The UNESCO General History of Africa, commissioned in 1964 and published in eight volumes between 1981 and 1993 under the scientific direction of an international committee the majority of whose members were African, was the first comprehensive multi-volume history of the continent produced by such a team [UNESCO 1981]. It was conceived explicitly as a corrective to the Eurocentric histories that had marginalised African civilisations, and its editorial decisions, including the use of internal African periodisations and the integration of oral and archaeological evidence, shaped the field's subsequent standards.

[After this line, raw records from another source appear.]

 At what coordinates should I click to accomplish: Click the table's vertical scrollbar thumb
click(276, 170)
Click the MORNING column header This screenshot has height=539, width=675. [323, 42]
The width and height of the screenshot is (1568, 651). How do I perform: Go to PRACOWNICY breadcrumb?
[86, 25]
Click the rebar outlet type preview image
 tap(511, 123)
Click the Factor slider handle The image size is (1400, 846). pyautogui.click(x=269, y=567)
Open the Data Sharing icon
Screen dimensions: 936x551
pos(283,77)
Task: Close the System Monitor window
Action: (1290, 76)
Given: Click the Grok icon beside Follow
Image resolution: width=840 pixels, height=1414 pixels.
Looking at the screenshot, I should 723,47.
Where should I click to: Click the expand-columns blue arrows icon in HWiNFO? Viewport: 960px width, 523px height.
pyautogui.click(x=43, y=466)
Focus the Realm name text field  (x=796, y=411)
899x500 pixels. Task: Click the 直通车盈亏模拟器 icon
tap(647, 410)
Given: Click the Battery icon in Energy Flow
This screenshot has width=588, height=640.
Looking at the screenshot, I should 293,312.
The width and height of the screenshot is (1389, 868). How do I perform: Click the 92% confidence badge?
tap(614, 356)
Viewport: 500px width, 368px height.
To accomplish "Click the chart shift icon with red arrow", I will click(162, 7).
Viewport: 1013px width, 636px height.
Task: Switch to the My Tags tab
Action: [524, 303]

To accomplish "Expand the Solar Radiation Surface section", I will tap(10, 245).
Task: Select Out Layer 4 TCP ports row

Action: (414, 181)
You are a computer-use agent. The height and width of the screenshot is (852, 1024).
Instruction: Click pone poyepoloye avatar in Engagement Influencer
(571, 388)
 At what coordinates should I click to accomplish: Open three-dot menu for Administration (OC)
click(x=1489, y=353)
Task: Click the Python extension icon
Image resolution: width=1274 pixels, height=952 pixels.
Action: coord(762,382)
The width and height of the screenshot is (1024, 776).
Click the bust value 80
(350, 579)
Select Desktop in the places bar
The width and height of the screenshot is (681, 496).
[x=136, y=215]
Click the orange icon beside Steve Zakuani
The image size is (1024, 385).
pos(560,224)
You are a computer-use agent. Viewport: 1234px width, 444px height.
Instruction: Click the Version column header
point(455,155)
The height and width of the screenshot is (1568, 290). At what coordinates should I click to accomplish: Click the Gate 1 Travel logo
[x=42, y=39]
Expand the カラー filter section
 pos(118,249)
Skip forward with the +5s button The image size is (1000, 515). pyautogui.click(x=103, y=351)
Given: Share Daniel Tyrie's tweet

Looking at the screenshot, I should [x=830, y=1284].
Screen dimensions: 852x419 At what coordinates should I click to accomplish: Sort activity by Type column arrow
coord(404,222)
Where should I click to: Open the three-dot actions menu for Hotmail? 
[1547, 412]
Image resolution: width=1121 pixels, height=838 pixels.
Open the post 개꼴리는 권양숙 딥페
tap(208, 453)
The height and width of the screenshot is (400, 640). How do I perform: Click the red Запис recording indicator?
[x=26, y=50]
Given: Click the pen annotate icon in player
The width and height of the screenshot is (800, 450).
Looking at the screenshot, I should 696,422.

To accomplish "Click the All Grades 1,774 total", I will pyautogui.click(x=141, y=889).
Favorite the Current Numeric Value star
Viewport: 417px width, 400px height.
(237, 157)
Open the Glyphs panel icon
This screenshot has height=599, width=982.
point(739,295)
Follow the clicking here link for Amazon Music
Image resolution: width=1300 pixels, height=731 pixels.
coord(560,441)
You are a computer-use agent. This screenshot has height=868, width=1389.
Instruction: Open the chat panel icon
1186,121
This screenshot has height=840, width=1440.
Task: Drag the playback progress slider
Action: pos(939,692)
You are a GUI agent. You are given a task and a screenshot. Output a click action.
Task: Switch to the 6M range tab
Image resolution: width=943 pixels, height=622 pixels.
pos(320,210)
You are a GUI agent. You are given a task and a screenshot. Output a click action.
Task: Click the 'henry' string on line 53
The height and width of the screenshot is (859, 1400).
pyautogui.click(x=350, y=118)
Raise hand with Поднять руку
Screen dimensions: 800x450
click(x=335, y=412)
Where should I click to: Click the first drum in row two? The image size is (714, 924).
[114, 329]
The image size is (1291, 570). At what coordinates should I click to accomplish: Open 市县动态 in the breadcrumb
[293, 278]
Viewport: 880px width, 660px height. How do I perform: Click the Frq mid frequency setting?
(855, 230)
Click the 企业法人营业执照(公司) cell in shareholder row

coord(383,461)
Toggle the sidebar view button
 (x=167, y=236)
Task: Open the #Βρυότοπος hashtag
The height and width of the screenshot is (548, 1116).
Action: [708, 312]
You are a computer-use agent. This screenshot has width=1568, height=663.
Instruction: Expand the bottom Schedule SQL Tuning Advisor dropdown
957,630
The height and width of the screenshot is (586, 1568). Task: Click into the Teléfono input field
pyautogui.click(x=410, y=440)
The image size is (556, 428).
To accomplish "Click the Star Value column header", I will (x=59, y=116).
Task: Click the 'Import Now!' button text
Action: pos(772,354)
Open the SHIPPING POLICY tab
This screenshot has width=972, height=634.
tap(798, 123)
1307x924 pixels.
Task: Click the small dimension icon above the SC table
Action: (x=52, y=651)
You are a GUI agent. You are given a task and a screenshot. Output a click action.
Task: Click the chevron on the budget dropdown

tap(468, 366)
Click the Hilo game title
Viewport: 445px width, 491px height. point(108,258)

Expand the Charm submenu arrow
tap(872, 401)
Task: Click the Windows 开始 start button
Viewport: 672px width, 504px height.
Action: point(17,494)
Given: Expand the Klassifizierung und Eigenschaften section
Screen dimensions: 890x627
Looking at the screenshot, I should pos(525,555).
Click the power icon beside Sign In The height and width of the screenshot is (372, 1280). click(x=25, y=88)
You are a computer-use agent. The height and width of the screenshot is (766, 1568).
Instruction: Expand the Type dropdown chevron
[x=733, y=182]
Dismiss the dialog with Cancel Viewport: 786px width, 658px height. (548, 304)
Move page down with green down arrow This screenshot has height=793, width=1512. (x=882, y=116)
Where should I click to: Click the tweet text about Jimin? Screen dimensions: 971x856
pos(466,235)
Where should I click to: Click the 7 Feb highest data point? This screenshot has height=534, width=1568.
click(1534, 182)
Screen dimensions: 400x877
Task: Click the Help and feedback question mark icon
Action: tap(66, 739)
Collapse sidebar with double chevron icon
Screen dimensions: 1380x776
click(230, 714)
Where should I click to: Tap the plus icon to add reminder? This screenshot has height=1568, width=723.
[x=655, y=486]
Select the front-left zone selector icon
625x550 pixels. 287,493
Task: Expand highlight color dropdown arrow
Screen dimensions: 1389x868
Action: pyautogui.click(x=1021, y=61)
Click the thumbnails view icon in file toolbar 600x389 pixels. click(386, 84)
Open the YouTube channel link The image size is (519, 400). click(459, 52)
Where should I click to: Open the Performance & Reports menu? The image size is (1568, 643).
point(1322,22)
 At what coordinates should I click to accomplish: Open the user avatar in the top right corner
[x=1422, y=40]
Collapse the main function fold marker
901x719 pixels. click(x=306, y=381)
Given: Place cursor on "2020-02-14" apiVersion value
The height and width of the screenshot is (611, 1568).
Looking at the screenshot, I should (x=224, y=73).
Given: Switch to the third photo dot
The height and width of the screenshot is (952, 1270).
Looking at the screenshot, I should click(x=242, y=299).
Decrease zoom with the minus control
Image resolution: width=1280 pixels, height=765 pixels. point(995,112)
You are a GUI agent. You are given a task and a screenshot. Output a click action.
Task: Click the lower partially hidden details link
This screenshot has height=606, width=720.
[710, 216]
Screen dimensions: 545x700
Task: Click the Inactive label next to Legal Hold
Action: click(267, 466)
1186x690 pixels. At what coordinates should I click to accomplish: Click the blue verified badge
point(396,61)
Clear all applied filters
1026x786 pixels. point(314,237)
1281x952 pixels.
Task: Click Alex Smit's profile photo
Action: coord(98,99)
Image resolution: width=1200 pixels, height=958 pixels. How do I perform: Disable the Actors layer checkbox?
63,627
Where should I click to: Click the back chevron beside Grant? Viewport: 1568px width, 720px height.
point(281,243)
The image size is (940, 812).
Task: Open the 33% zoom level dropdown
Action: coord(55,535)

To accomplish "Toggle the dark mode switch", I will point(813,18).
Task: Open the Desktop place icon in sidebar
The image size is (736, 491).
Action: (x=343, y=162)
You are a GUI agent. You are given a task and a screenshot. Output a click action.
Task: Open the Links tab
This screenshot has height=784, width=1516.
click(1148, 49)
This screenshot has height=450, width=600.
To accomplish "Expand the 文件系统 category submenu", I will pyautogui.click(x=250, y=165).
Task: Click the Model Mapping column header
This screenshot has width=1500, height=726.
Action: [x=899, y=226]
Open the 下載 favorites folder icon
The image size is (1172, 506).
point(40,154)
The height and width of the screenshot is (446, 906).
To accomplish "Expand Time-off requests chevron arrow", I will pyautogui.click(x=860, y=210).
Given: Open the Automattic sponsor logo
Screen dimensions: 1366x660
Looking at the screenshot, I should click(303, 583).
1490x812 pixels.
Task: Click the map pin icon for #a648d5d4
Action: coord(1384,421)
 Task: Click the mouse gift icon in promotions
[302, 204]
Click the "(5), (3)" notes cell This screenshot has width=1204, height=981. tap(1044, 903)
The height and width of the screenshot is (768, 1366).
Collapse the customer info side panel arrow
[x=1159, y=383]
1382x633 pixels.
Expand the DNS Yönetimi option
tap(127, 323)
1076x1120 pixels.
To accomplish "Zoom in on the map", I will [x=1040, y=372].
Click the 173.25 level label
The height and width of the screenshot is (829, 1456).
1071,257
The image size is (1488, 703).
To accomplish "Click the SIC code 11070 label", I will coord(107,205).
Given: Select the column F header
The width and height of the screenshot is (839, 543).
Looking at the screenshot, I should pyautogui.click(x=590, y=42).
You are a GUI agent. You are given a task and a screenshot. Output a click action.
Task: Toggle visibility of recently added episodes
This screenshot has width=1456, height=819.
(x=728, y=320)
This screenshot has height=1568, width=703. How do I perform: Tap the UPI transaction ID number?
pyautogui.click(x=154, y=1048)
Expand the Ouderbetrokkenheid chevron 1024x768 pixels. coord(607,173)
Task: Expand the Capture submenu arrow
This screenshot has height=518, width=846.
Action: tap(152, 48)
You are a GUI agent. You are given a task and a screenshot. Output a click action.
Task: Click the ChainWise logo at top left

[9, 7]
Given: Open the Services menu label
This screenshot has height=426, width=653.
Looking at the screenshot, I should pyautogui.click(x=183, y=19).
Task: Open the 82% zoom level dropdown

Christopher Ehret's linguistic reconstruction of African population and economic history, synthesised in The Civilizations of Africa (2002), and Roderick McIntosh's work on Middle Niger urbanism, have shown the depth of evidence available when historical linguistics, archaeology, and genetics are combined [Ehret 2002]. Thomas Spear's 2000 reassessment of Swahili origins is representative of the wider revision that has restored African authorship to coastal and Sahelian urbanism alike [Spear 2000]. The historiographical dispute between ideological-corrective and source-availability accounts of the under-telling, treated above, remains productive precisely because it keeps the field attentive to its own evidential and political assumptions.